(Recorded data)
****

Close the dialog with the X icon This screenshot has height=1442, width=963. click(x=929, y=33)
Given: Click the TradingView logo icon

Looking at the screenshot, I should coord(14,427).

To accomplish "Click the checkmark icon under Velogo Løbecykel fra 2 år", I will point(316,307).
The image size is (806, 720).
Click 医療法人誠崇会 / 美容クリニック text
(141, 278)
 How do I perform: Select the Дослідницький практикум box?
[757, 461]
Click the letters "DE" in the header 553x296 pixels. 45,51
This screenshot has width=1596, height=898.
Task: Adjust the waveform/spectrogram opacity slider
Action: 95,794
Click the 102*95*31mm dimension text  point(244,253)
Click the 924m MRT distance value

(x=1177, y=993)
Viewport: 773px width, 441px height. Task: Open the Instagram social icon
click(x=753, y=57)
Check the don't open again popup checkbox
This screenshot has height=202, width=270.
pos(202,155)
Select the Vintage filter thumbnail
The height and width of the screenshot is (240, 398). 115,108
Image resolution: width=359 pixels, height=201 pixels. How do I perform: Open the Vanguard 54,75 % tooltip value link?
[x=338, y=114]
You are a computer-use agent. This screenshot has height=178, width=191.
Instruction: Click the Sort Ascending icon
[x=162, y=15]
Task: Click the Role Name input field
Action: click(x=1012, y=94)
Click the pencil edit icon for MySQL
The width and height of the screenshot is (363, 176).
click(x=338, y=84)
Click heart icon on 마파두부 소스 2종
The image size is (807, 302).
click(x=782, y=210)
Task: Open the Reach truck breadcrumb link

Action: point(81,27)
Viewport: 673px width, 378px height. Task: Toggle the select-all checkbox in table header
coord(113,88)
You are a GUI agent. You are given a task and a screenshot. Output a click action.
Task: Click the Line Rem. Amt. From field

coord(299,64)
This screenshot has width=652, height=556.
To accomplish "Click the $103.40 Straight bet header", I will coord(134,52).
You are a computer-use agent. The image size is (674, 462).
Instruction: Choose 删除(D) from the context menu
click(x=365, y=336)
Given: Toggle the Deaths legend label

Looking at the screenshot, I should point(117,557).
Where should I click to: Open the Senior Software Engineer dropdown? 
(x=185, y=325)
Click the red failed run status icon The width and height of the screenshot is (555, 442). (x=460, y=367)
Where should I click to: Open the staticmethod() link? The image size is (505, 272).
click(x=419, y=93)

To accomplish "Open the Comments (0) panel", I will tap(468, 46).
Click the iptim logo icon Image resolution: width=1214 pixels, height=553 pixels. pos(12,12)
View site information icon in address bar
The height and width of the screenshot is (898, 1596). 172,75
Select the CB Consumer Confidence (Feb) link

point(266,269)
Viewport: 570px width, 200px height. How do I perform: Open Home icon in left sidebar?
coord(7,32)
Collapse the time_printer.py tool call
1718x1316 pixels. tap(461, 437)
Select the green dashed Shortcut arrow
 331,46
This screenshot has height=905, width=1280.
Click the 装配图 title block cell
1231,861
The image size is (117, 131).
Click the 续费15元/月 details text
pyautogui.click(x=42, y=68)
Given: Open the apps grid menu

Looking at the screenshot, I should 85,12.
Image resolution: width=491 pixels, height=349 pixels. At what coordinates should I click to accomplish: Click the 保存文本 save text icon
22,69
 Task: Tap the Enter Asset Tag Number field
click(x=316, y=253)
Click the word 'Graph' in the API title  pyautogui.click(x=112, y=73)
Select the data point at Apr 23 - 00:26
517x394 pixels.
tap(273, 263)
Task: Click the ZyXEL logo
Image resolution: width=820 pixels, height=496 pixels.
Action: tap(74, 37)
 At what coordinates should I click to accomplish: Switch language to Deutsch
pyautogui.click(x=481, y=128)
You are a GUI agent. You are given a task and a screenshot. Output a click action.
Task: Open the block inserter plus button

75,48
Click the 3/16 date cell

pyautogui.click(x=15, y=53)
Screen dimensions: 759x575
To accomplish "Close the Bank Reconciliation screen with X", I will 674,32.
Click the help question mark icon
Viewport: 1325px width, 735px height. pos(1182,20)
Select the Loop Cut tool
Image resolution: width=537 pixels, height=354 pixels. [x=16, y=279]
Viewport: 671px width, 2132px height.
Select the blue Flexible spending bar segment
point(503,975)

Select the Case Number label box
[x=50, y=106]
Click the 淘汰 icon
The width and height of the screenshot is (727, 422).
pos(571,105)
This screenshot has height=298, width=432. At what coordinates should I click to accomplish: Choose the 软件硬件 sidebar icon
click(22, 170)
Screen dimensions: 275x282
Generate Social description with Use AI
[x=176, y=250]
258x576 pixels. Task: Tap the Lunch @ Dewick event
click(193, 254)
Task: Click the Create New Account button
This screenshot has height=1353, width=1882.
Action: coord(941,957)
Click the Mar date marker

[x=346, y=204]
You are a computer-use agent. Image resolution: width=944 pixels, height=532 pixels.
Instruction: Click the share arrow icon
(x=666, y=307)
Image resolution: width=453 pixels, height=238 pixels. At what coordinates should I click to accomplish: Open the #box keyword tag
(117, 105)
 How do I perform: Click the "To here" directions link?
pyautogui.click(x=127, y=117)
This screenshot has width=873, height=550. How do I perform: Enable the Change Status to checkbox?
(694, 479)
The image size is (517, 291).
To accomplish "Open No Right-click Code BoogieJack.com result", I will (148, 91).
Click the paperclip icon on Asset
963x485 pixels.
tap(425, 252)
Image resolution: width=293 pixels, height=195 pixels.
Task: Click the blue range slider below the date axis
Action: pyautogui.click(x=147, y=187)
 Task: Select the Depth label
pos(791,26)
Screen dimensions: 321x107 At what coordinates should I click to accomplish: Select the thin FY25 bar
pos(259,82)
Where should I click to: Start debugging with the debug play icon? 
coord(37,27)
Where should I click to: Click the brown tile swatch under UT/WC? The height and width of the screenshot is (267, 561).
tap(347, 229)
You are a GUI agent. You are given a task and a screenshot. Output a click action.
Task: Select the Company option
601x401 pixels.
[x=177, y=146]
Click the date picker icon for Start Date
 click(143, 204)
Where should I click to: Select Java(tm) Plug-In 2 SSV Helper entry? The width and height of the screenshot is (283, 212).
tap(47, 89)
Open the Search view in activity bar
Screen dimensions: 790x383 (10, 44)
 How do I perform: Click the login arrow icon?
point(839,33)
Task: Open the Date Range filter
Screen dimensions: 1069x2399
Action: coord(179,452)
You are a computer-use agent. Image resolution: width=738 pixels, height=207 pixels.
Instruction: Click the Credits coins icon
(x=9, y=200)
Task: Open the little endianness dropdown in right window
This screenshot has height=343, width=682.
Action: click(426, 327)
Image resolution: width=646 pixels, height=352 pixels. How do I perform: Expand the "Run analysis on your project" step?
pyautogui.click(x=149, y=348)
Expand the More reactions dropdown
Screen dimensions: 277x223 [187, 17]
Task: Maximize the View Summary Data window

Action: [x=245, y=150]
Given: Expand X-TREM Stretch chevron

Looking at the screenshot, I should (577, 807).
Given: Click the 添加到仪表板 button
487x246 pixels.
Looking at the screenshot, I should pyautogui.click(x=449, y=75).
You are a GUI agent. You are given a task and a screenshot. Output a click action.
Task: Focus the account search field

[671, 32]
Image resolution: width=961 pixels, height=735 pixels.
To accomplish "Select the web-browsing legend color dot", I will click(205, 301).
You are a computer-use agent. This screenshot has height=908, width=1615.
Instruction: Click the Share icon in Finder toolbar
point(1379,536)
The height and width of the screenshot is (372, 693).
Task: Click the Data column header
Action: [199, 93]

****

** What the exercise asks **
Rewrite the lines above so that every "Instagram" becomes "Facebook", keeping everything else the same.

** Output **
Close the dialog with the X icon This screenshot has height=1442, width=963. click(x=929, y=33)
Given: Click the TradingView logo icon

Looking at the screenshot, I should coord(14,427).

To accomplish "Click the checkmark icon under Velogo Løbecykel fra 2 år", I will point(316,307).
The image size is (806, 720).
Click 医療法人誠崇会 / 美容クリニック text
(141, 278)
 How do I perform: Select the Дослідницький практикум box?
[757, 461]
Click the letters "DE" in the header 553x296 pixels. 45,51
This screenshot has width=1596, height=898.
Task: Adjust the waveform/spectrogram opacity slider
Action: 95,794
Click the 102*95*31mm dimension text  point(244,253)
Click the 924m MRT distance value

(x=1177, y=993)
Viewport: 773px width, 441px height. Task: Open the Facebook social icon
click(x=753, y=57)
Check the don't open again popup checkbox
This screenshot has height=202, width=270.
pos(202,155)
Select the Vintage filter thumbnail
The height and width of the screenshot is (240, 398). 115,108
Image resolution: width=359 pixels, height=201 pixels. How do I perform: Open the Vanguard 54,75 % tooltip value link?
[x=338, y=114]
You are a computer-use agent. This screenshot has height=178, width=191.
Instruction: Click the Sort Ascending icon
[x=162, y=15]
Task: Click the Role Name input field
Action: click(x=1012, y=94)
Click the pencil edit icon for MySQL
The width and height of the screenshot is (363, 176).
click(x=338, y=84)
Click heart icon on 마파두부 소스 2종
The image size is (807, 302).
click(x=782, y=210)
Task: Open the Reach truck breadcrumb link

Action: point(81,27)
Viewport: 673px width, 378px height. Task: Toggle the select-all checkbox in table header
coord(113,88)
You are a GUI agent. You are given a task and a screenshot. Output a click action.
Task: Click the Line Rem. Amt. From field

coord(299,64)
This screenshot has width=652, height=556.
To accomplish "Click the $103.40 Straight bet header", I will coord(134,52).
You are a computer-use agent. The image size is (674, 462).
Instruction: Choose 删除(D) from the context menu
click(x=365, y=336)
Given: Toggle the Deaths legend label

Looking at the screenshot, I should point(117,557).
Where should I click to: Open the Senior Software Engineer dropdown? 
(x=185, y=325)
Click the red failed run status icon The width and height of the screenshot is (555, 442). (x=460, y=367)
Where should I click to: Open the staticmethod() link? The image size is (505, 272).
click(x=419, y=93)

To accomplish "Open the Comments (0) panel", I will tap(468, 46).
Click the iptim logo icon Image resolution: width=1214 pixels, height=553 pixels. pos(12,12)
View site information icon in address bar
The height and width of the screenshot is (898, 1596). 172,75
Select the CB Consumer Confidence (Feb) link

point(266,269)
Viewport: 570px width, 200px height. How do I perform: Open Home icon in left sidebar?
coord(7,32)
Collapse the time_printer.py tool call
1718x1316 pixels. tap(461, 437)
Select the green dashed Shortcut arrow
 331,46
This screenshot has height=905, width=1280.
Click the 装配图 title block cell
1231,861
The image size is (117, 131).
Click the 续费15元/月 details text
pyautogui.click(x=42, y=68)
Given: Open the apps grid menu

Looking at the screenshot, I should 85,12.
Image resolution: width=491 pixels, height=349 pixels. At what coordinates should I click to accomplish: Click the 保存文本 save text icon
22,69
 Task: Tap the Enter Asset Tag Number field
click(x=316, y=253)
Click the word 'Graph' in the API title  pyautogui.click(x=112, y=73)
Select the data point at Apr 23 - 00:26
517x394 pixels.
tap(273, 263)
Task: Click the ZyXEL logo
Image resolution: width=820 pixels, height=496 pixels.
Action: tap(74, 37)
 At what coordinates should I click to accomplish: Switch language to Deutsch
pyautogui.click(x=481, y=128)
You are a GUI agent. You are given a task and a screenshot. Output a click action.
Task: Open the block inserter plus button

75,48
Click the 3/16 date cell

pyautogui.click(x=15, y=53)
Screen dimensions: 759x575
To accomplish "Close the Bank Reconciliation screen with X", I will 674,32.
Click the help question mark icon
Viewport: 1325px width, 735px height. pos(1182,20)
Select the Loop Cut tool
Image resolution: width=537 pixels, height=354 pixels. [x=16, y=279]
Viewport: 671px width, 2132px height.
Select the blue Flexible spending bar segment
point(503,975)

Select the Case Number label box
[x=50, y=106]
Click the 淘汰 icon
The width and height of the screenshot is (727, 422).
pos(571,105)
This screenshot has height=298, width=432. At what coordinates should I click to accomplish: Choose the 软件硬件 sidebar icon
click(22, 170)
Screen dimensions: 275x282
Generate Social description with Use AI
[x=176, y=250]
258x576 pixels. Task: Tap the Lunch @ Dewick event
click(193, 254)
Task: Click the Create New Account button
This screenshot has height=1353, width=1882.
Action: coord(941,957)
Click the Mar date marker

[x=346, y=204]
You are a computer-use agent. Image resolution: width=944 pixels, height=532 pixels.
Instruction: Click the share arrow icon
(x=666, y=307)
Image resolution: width=453 pixels, height=238 pixels. At what coordinates should I click to accomplish: Open the #box keyword tag
(117, 105)
 How do I perform: Click the "To here" directions link?
pyautogui.click(x=127, y=117)
This screenshot has width=873, height=550. How do I perform: Enable the Change Status to checkbox?
(694, 479)
The image size is (517, 291).
To accomplish "Open No Right-click Code BoogieJack.com result", I will (148, 91).
Click the paperclip icon on Asset
963x485 pixels.
tap(425, 252)
Image resolution: width=293 pixels, height=195 pixels.
Task: Click the blue range slider below the date axis
Action: pyautogui.click(x=147, y=187)
 Task: Select the Depth label
pos(791,26)
Screen dimensions: 321x107 At what coordinates should I click to accomplish: Select the thin FY25 bar
pos(259,82)
Where should I click to: Start debugging with the debug play icon? 
coord(37,27)
Where should I click to: Click the brown tile swatch under UT/WC? The height and width of the screenshot is (267, 561).
tap(347, 229)
You are a GUI agent. You are given a task and a screenshot. Output a click action.
Task: Select the Company option
601x401 pixels.
[x=177, y=146]
Click the date picker icon for Start Date
 click(143, 204)
Where should I click to: Select Java(tm) Plug-In 2 SSV Helper entry? The width and height of the screenshot is (283, 212).
tap(47, 89)
Open the Search view in activity bar
Screen dimensions: 790x383 (10, 44)
 How do I perform: Click the login arrow icon?
point(839,33)
Task: Open the Date Range filter
Screen dimensions: 1069x2399
Action: coord(179,452)
You are a computer-use agent. Image resolution: width=738 pixels, height=207 pixels.
Instruction: Click the Credits coins icon
(x=9, y=200)
Task: Open the little endianness dropdown in right window
This screenshot has height=343, width=682.
Action: click(426, 327)
Image resolution: width=646 pixels, height=352 pixels. How do I perform: Expand the "Run analysis on your project" step?
pyautogui.click(x=149, y=348)
Expand the More reactions dropdown
Screen dimensions: 277x223 [187, 17]
Task: Maximize the View Summary Data window

Action: [x=245, y=150]
Given: Expand X-TREM Stretch chevron

Looking at the screenshot, I should (577, 807).
Given: Click the 添加到仪表板 button
487x246 pixels.
Looking at the screenshot, I should pyautogui.click(x=449, y=75).
You are a GUI agent. You are given a task and a screenshot. Output a click action.
Task: Focus the account search field

[671, 32]
Image resolution: width=961 pixels, height=735 pixels.
To accomplish "Select the web-browsing legend color dot", I will click(205, 301).
You are a computer-use agent. This screenshot has height=908, width=1615.
Instruction: Click the Share icon in Finder toolbar
point(1379,536)
The height and width of the screenshot is (372, 693).
Task: Click the Data column header
Action: [199, 93]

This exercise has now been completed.